§ DIRECTIONS: Copy each of the following records word for word, with no changes.

§ EXTRACTED INFORMATION:
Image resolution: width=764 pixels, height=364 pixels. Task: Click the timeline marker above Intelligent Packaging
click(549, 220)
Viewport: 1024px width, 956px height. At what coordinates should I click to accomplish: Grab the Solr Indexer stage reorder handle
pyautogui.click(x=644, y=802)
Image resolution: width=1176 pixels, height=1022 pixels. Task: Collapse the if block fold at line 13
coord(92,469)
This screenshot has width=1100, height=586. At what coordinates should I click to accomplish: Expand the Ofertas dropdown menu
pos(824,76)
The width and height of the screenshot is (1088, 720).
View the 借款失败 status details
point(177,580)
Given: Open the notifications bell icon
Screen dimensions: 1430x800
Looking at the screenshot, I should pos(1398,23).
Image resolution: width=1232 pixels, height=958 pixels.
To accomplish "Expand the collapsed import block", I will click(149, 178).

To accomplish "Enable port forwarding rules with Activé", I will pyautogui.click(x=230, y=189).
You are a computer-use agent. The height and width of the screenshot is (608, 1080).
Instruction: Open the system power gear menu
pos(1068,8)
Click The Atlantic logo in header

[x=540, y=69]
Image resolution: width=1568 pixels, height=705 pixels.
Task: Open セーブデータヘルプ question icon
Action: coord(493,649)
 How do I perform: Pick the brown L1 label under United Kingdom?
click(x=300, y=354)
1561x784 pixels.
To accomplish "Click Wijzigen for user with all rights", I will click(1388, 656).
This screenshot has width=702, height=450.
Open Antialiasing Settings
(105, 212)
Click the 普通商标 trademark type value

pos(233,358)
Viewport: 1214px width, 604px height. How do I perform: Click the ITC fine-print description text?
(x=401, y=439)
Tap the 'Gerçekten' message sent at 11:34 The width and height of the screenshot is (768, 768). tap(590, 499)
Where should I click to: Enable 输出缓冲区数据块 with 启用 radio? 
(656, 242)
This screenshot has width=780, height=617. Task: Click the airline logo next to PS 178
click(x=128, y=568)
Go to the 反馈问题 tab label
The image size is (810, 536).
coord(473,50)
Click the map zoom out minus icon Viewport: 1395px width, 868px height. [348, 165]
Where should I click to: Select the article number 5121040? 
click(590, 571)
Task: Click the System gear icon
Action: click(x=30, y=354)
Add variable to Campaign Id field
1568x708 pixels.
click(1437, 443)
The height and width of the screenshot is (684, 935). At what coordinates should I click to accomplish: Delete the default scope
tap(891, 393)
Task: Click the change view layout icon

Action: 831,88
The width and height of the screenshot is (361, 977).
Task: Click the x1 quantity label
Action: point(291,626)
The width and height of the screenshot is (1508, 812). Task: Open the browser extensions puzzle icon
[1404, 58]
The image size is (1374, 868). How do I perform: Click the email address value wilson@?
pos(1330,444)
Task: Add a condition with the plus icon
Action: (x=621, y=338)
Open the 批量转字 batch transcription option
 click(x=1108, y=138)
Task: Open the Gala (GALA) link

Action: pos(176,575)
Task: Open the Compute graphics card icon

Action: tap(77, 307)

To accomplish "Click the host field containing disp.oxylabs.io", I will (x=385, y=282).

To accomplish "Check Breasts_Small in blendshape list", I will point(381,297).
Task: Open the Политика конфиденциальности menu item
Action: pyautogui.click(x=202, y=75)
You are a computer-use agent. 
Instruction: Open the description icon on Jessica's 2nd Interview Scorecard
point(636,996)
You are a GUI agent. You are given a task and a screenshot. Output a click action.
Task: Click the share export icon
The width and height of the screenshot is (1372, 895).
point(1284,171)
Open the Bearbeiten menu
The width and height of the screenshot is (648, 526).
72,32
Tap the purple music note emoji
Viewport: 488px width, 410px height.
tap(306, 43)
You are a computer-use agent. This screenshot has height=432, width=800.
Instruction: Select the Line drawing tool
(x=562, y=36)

§ ANSWER TO THE EXERCISE:
Image resolution: width=764 pixels, height=364 pixels. Task: Click the timeline marker above Intelligent Packaging
click(549, 220)
Viewport: 1024px width, 956px height. At what coordinates should I click to accomplish: Grab the Solr Indexer stage reorder handle
pyautogui.click(x=644, y=802)
Image resolution: width=1176 pixels, height=1022 pixels. Task: Collapse the if block fold at line 13
coord(92,469)
This screenshot has width=1100, height=586. At what coordinates should I click to accomplish: Expand the Ofertas dropdown menu
pos(824,76)
The width and height of the screenshot is (1088, 720).
View the 借款失败 status details
point(177,580)
Given: Open the notifications bell icon
Screen dimensions: 1430x800
Looking at the screenshot, I should pos(1398,23).
Image resolution: width=1232 pixels, height=958 pixels.
To accomplish "Expand the collapsed import block", I will click(149, 178).

To accomplish "Enable port forwarding rules with Activé", I will pyautogui.click(x=230, y=189).
You are a computer-use agent. The height and width of the screenshot is (608, 1080).
Instruction: Open the system power gear menu
pos(1068,8)
Click The Atlantic logo in header

[x=540, y=69]
Image resolution: width=1568 pixels, height=705 pixels.
Task: Open セーブデータヘルプ question icon
Action: coord(493,649)
 How do I perform: Pick the brown L1 label under United Kingdom?
click(x=300, y=354)
1561x784 pixels.
To accomplish "Click Wijzigen for user with all rights", I will click(1388, 656).
This screenshot has width=702, height=450.
Open Antialiasing Settings
(105, 212)
Click the 普通商标 trademark type value

pos(233,358)
Viewport: 1214px width, 604px height. How do I perform: Click the ITC fine-print description text?
(x=401, y=439)
Tap the 'Gerçekten' message sent at 11:34 The width and height of the screenshot is (768, 768). tap(590, 499)
Where should I click to: Enable 输出缓冲区数据块 with 启用 radio? 
(656, 242)
This screenshot has width=780, height=617. Task: Click the airline logo next to PS 178
click(x=128, y=568)
Go to the 反馈问题 tab label
The image size is (810, 536).
coord(473,50)
Click the map zoom out minus icon Viewport: 1395px width, 868px height. [348, 165]
Where should I click to: Select the article number 5121040? 
click(590, 571)
Task: Click the System gear icon
Action: click(x=30, y=354)
Add variable to Campaign Id field
1568x708 pixels.
click(1437, 443)
The height and width of the screenshot is (684, 935). At what coordinates should I click to accomplish: Delete the default scope
tap(891, 393)
Task: Click the change view layout icon

Action: 831,88
The width and height of the screenshot is (361, 977).
Task: Click the x1 quantity label
Action: point(291,626)
The width and height of the screenshot is (1508, 812). Task: Open the browser extensions puzzle icon
[1404, 58]
The image size is (1374, 868). How do I perform: Click the email address value wilson@?
pos(1330,444)
Task: Add a condition with the plus icon
Action: (x=621, y=338)
Open the 批量转字 batch transcription option
 click(x=1108, y=138)
Task: Open the Gala (GALA) link

Action: pos(176,575)
Task: Open the Compute graphics card icon

Action: tap(77, 307)

To accomplish "Click the host field containing disp.oxylabs.io", I will (x=385, y=282).

To accomplish "Check Breasts_Small in blendshape list", I will point(381,297).
Task: Open the Политика конфиденциальности menu item
Action: pyautogui.click(x=202, y=75)
You are a computer-use agent. 
Instruction: Open the description icon on Jessica's 2nd Interview Scorecard
point(636,996)
You are a GUI agent. You are given a task and a screenshot. Output a click action.
Task: Click the share export icon
The width and height of the screenshot is (1372, 895).
point(1284,171)
Open the Bearbeiten menu
The width and height of the screenshot is (648, 526).
72,32
Tap the purple music note emoji
Viewport: 488px width, 410px height.
tap(306, 43)
You are a computer-use agent. This screenshot has height=432, width=800.
Instruction: Select the Line drawing tool
(x=562, y=36)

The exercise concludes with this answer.